Although they are celebrities in their own right, the couple leads a simple life. Shanta, for example, gets up at 6 in the morning and heads straight to the kitchen to whip up idli and sambhar for breakfast.
“Once my maid comes at 8:30 am, I handover the kitchen to her and head to the school where I teach and supervise the classes in the second half of the day. The summer months are usually a peak time because a lot of young children attend dance classes. My husband Dhananjayan is currently focusing on his writing. He often writes articles in leading dailies like The Hindu, The Times of India and The Indian Express,” she said.
They continue to perform, choreograph and direct despite their social engagements which take up their evenings during the week. In their leisure time, while Shanta loves watching good English films, Dhananjayan is usually busy watching news or reading articles. “She doesn’t like news. I like watching political debates on television news channels and I make sure to send my feedback to the editor immediately,” he proudly added.
Currently, riding on the success and the warm response to the Vodafone ad, the couple said they are open to feature in ads but only if the creative is dignified and interesting.
“It took us two weeks to find Dhananjayans. When Prakash saw their audition we were convinced that they are our Asha and Bala. They have a fantastic screen presence and a chemistry which cannot be scripted,” said Kiran Anthony, executive creative director, Ogilvy & Mather.

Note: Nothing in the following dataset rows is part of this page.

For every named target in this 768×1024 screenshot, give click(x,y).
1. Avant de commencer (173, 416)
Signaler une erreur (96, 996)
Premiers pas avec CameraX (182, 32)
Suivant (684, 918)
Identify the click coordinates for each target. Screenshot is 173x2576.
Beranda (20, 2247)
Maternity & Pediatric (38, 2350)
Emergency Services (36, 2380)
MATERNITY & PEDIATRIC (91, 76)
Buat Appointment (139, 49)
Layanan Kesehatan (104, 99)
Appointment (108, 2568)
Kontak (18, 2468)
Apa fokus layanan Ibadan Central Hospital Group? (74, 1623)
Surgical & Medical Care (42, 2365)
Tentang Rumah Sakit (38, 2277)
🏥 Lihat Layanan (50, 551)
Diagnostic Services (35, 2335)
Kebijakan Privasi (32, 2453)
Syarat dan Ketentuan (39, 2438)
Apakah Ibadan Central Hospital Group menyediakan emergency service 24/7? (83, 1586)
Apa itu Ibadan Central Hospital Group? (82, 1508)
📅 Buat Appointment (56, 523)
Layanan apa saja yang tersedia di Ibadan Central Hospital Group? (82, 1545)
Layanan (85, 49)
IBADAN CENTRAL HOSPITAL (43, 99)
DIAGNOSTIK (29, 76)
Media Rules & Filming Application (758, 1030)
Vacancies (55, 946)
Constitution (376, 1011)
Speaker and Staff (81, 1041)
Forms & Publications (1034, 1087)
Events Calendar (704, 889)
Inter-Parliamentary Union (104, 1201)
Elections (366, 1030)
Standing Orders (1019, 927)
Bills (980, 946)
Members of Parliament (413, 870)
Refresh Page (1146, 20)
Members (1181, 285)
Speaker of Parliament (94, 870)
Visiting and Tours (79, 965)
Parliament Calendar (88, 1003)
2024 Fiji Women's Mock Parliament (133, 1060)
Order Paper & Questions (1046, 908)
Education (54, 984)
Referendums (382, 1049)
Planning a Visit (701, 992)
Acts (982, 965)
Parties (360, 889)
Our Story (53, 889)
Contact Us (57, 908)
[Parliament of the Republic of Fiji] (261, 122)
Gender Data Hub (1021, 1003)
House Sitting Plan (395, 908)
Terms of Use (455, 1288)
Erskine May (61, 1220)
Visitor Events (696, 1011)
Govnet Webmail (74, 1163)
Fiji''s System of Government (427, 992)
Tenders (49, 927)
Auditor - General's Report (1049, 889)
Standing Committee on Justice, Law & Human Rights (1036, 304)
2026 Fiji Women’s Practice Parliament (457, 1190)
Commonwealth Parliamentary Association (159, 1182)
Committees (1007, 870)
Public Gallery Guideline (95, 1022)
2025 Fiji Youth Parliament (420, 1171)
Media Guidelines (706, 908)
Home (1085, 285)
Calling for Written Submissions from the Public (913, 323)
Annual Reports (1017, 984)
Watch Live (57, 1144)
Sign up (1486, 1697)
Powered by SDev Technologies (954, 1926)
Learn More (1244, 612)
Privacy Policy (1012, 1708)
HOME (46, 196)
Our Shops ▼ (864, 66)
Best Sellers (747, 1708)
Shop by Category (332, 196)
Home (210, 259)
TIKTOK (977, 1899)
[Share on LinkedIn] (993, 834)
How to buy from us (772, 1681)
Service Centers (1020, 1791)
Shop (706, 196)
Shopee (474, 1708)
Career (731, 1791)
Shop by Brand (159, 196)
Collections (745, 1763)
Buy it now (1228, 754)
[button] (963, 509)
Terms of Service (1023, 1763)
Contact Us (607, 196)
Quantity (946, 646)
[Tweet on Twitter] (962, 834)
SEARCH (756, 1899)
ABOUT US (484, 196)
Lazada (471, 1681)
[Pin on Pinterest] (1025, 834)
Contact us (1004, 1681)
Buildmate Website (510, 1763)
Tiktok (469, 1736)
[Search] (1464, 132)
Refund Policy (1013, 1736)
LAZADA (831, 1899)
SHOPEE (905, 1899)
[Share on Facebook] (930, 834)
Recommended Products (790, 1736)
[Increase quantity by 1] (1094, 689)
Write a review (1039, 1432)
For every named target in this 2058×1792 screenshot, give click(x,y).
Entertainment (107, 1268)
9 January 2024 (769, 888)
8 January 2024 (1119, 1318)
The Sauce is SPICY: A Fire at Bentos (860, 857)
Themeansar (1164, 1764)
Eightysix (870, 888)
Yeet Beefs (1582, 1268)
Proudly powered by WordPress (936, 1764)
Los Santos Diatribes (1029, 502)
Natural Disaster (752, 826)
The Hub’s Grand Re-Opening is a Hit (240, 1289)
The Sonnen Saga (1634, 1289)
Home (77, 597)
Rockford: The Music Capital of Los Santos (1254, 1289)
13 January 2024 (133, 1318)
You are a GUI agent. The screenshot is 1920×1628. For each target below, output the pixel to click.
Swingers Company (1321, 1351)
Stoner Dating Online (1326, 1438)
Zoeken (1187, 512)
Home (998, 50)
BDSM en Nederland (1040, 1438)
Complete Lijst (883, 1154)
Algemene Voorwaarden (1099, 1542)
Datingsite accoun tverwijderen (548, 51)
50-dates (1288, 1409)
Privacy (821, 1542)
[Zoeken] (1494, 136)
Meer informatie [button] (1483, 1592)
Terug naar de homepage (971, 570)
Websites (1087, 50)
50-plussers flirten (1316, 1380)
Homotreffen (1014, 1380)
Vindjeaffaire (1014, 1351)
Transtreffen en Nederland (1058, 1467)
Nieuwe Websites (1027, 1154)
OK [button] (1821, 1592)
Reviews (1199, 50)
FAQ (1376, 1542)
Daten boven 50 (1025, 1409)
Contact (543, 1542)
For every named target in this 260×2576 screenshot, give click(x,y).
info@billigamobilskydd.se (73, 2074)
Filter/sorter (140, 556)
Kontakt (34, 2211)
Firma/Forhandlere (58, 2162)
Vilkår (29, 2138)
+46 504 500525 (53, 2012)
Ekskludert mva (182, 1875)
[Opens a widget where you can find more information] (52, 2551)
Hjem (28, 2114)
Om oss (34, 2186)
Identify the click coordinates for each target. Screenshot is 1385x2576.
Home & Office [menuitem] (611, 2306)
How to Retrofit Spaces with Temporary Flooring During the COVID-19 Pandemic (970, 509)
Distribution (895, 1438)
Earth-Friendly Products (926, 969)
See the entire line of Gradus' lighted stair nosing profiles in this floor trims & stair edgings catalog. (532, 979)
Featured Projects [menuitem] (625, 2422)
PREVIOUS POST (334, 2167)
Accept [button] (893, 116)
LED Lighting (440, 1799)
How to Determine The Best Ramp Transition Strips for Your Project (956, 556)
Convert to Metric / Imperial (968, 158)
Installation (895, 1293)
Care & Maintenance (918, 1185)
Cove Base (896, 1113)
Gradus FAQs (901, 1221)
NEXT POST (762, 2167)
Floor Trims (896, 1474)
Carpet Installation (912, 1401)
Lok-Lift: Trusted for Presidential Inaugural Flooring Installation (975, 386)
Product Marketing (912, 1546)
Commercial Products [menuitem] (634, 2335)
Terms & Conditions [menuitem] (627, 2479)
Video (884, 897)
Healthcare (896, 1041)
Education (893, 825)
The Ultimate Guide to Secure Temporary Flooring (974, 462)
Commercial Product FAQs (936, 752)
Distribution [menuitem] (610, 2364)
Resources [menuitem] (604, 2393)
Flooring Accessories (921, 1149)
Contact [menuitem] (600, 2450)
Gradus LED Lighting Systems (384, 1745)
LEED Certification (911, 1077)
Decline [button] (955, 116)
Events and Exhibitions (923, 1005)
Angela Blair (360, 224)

The couple’s infectious energy and enthusiasm has certainly caught the attention of the viewers.
Razneesh Ghai, founder, Asylum Films feels that casting is the high point of the Vodafone campaign which has worked fantastically in connecting with viewers.
“The Dhananjayans have been charming audiences with their performances on the stage. Watching them carry the same enthusiasm and chemistry forward as they mingle with locals and tourists in amusing ways is an absolute delight,” he said.